■ TASK ITEM:
Within these entries, which lines include the string "Given"? Copy each one.

□ □ □ □ □ □ □

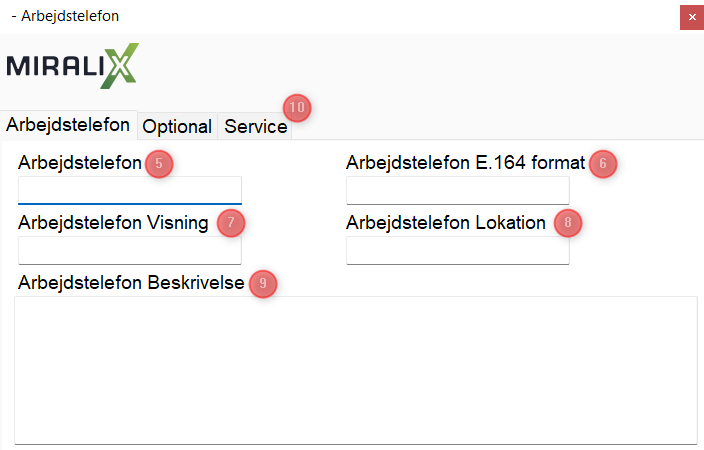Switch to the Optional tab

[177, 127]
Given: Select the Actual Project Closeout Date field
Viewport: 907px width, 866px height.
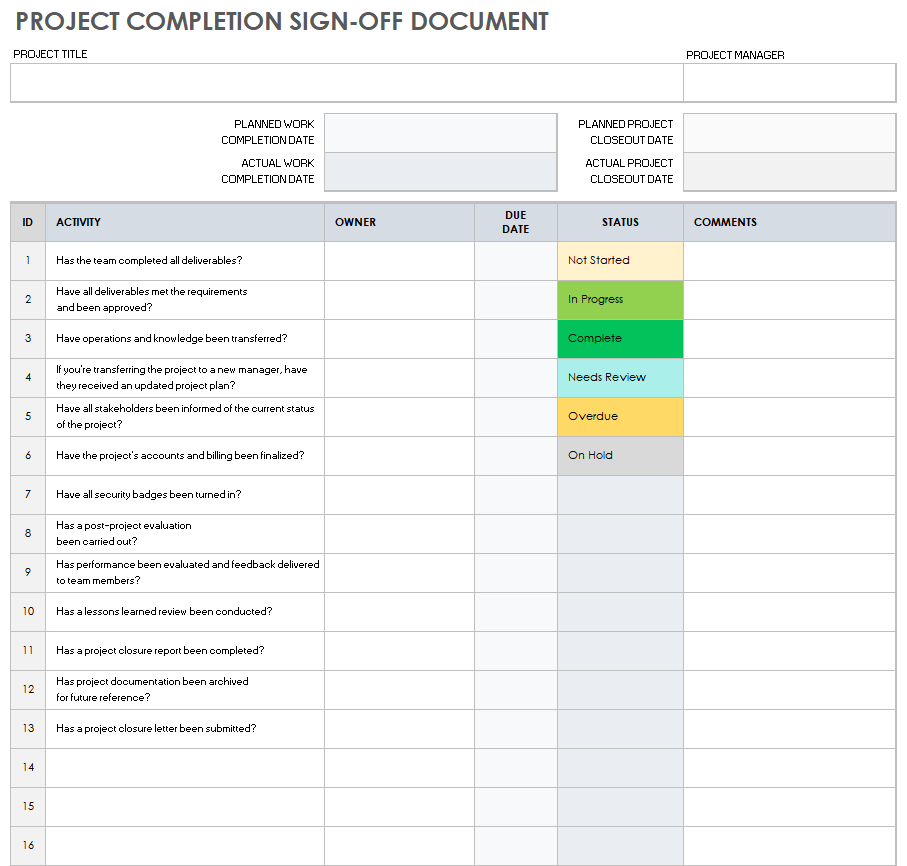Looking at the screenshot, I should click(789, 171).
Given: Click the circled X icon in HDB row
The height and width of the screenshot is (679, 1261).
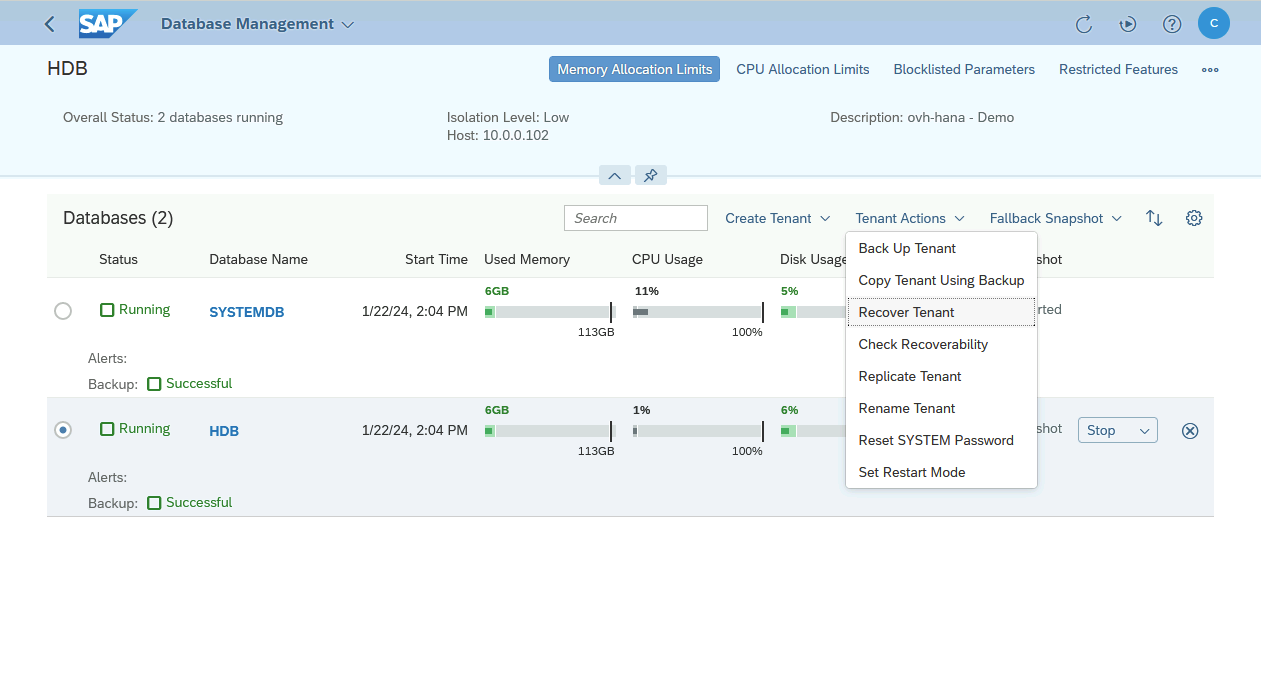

□ □ □ □ □ □ □

■ RESPONSE:
Given: Select the Actual Project Closeout Date field
Given: Click the circled X icon in HDB row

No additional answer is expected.